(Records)
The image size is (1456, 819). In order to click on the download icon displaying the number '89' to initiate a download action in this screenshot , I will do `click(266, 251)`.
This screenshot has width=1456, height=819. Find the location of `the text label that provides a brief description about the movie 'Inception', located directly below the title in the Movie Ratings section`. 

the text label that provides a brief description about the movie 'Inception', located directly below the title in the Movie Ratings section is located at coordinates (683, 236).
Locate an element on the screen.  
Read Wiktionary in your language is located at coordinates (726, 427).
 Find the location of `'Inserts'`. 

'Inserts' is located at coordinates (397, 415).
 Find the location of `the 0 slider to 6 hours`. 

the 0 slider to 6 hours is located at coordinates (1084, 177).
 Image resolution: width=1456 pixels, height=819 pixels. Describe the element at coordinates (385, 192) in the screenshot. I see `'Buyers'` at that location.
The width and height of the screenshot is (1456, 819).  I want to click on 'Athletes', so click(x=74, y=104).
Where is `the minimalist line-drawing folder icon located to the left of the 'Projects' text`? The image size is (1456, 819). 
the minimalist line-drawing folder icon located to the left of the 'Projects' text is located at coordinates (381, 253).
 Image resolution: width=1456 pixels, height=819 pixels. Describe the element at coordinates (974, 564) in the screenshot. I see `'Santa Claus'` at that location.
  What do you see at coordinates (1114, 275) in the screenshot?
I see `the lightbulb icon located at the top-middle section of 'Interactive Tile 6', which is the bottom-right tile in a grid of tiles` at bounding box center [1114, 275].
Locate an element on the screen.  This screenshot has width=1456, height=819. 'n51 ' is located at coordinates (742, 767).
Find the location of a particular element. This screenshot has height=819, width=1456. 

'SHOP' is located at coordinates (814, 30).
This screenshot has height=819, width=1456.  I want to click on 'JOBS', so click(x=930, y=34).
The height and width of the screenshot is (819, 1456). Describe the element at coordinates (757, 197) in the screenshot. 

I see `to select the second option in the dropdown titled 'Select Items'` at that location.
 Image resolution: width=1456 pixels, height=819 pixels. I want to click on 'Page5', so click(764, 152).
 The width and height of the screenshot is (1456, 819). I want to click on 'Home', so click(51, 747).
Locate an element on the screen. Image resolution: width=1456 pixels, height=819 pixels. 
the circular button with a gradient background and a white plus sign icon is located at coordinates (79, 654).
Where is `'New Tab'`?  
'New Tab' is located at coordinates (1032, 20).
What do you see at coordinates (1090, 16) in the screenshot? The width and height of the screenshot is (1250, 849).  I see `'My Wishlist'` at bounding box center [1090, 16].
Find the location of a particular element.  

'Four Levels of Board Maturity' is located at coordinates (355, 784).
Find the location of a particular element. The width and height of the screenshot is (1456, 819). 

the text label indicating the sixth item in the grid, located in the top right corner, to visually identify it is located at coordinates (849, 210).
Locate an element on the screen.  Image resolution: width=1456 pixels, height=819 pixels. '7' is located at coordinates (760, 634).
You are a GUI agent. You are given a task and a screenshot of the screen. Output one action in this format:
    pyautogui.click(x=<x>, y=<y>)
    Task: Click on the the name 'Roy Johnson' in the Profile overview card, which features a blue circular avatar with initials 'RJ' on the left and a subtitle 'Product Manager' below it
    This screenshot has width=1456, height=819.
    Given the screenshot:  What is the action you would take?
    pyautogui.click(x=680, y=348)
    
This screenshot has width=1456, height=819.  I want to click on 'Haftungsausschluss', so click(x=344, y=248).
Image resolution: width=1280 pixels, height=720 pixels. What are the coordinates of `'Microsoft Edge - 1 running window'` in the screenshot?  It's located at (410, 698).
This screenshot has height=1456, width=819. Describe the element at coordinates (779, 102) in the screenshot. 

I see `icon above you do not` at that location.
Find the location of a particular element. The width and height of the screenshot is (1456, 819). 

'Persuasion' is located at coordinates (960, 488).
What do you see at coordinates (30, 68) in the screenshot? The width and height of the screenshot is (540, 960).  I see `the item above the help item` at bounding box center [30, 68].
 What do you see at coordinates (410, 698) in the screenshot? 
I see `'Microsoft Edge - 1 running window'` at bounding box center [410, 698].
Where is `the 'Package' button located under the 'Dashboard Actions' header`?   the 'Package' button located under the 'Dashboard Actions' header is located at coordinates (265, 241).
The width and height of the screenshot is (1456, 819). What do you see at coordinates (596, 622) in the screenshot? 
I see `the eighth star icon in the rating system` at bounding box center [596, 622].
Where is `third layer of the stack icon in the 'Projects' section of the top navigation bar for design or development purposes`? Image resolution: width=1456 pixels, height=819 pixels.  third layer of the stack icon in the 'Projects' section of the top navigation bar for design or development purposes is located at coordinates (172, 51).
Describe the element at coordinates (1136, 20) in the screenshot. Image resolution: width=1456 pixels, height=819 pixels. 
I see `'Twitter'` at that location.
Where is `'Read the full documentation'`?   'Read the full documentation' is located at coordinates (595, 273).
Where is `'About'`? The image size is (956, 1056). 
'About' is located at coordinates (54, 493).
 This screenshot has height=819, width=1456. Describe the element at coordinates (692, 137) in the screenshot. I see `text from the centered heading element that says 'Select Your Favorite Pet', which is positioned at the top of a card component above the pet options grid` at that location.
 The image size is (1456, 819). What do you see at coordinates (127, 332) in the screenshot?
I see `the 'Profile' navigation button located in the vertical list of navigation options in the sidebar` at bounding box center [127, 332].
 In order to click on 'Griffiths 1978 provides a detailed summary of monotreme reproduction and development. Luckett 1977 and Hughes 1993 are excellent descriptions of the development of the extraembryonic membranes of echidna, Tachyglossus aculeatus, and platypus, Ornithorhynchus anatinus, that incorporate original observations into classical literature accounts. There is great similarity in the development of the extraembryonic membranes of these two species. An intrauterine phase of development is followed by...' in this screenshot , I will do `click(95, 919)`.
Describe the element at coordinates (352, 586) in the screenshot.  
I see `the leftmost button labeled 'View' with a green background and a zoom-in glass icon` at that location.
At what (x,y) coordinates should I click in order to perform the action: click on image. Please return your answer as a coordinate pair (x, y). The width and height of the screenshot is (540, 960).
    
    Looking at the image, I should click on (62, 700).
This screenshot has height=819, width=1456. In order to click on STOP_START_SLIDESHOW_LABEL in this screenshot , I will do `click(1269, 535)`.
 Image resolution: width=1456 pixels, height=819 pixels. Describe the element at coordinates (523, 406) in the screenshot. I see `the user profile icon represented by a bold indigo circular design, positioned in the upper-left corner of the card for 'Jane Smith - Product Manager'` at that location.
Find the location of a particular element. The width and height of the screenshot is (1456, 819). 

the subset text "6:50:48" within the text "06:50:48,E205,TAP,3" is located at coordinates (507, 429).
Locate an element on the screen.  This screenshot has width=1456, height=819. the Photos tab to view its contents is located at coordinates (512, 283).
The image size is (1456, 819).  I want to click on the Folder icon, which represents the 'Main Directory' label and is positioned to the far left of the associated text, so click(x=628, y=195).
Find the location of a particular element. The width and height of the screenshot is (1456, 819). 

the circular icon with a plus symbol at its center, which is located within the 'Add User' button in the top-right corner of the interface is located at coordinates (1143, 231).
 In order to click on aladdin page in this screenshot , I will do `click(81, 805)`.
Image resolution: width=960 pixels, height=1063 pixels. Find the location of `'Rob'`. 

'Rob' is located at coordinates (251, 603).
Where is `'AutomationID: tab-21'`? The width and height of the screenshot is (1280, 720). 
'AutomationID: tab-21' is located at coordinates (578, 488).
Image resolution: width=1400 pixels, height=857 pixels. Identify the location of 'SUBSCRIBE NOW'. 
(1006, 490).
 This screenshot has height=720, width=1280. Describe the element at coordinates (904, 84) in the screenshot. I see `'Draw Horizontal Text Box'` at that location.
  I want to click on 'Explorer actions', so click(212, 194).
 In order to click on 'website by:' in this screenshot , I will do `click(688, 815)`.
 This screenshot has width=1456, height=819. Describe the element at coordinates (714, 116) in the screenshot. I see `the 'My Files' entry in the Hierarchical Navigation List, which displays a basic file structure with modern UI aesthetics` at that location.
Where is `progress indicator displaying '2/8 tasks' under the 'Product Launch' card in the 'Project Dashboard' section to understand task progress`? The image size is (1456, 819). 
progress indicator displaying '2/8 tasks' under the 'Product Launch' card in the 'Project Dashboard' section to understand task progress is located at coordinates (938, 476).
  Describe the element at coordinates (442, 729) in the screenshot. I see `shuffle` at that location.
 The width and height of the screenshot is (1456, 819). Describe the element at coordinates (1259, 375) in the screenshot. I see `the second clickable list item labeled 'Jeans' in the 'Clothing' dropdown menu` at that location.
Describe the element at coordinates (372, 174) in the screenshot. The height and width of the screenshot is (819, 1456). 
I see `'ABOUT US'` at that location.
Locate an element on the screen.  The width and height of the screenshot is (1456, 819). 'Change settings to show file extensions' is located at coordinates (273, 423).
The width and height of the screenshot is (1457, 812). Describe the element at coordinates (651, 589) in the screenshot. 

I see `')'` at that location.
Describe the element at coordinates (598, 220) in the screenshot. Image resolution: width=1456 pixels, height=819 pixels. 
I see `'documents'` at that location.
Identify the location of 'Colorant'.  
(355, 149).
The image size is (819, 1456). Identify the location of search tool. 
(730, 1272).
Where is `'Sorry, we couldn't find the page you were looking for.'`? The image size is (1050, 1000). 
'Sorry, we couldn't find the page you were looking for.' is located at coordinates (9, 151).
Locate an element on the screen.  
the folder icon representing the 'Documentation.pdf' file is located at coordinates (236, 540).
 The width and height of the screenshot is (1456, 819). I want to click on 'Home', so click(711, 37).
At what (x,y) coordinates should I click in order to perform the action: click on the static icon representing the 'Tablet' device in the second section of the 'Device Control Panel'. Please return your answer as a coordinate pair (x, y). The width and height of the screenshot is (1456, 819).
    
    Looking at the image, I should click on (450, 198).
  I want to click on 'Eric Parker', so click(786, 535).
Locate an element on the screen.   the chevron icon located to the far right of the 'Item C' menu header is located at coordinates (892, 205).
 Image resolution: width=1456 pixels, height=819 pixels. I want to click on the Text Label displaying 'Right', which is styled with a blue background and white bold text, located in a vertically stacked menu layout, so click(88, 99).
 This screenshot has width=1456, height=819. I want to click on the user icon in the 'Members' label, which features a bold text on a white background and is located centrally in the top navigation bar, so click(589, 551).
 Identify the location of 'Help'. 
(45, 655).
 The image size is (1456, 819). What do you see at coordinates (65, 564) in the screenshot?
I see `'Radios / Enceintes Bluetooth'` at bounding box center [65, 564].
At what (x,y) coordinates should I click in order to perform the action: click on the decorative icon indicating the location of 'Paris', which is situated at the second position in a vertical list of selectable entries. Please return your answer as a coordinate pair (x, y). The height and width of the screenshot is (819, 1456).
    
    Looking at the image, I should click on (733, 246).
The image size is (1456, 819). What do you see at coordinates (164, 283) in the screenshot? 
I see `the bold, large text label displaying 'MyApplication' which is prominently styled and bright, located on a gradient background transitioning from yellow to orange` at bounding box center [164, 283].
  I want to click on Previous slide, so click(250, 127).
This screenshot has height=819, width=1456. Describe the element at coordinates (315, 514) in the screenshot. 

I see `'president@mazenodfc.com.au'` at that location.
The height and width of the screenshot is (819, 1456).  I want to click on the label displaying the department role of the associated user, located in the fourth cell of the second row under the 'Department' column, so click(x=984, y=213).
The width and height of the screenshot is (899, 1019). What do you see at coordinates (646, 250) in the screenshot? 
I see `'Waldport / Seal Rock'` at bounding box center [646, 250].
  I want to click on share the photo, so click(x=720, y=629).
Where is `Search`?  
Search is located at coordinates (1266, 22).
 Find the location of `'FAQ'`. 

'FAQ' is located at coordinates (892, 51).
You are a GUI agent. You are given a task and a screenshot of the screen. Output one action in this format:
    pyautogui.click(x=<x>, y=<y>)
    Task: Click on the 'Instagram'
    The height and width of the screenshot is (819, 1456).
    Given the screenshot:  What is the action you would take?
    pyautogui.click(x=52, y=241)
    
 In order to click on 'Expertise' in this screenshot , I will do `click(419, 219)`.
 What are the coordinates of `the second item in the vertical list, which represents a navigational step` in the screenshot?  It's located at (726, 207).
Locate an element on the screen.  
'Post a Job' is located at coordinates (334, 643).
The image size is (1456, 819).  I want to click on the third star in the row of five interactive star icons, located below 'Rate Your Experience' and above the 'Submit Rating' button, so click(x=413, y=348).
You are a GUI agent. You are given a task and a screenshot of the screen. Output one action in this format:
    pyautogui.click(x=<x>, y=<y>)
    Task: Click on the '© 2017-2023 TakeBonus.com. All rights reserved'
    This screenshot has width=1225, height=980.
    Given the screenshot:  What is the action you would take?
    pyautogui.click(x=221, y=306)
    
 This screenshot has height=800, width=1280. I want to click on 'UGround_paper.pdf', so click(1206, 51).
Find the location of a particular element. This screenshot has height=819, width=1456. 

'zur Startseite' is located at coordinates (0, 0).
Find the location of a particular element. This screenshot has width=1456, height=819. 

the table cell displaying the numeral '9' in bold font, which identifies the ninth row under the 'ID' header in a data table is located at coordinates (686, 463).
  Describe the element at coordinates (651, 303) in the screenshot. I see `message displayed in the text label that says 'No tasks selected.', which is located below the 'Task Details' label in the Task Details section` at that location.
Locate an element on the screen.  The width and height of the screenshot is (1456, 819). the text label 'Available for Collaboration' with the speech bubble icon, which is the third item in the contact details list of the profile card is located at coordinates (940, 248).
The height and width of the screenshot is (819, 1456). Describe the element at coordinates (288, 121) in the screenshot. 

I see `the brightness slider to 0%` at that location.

What you will do: Retype the records without any change, starting with the line that contains "This screenshot has height=1456, width=819." and continuing through the line that contains "What do you see at coordinates (30, 68)".

Solution for this problem:
This screenshot has height=1456, width=819. Describe the element at coordinates (779, 102) in the screenshot. 

I see `icon above you do not` at that location.
Find the location of a particular element. The width and height of the screenshot is (1456, 819). 

'Persuasion' is located at coordinates (960, 488).
What do you see at coordinates (30, 68) in the screenshot? The width and height of the screenshot is (540, 960).  I see `the item above the help item` at bounding box center [30, 68].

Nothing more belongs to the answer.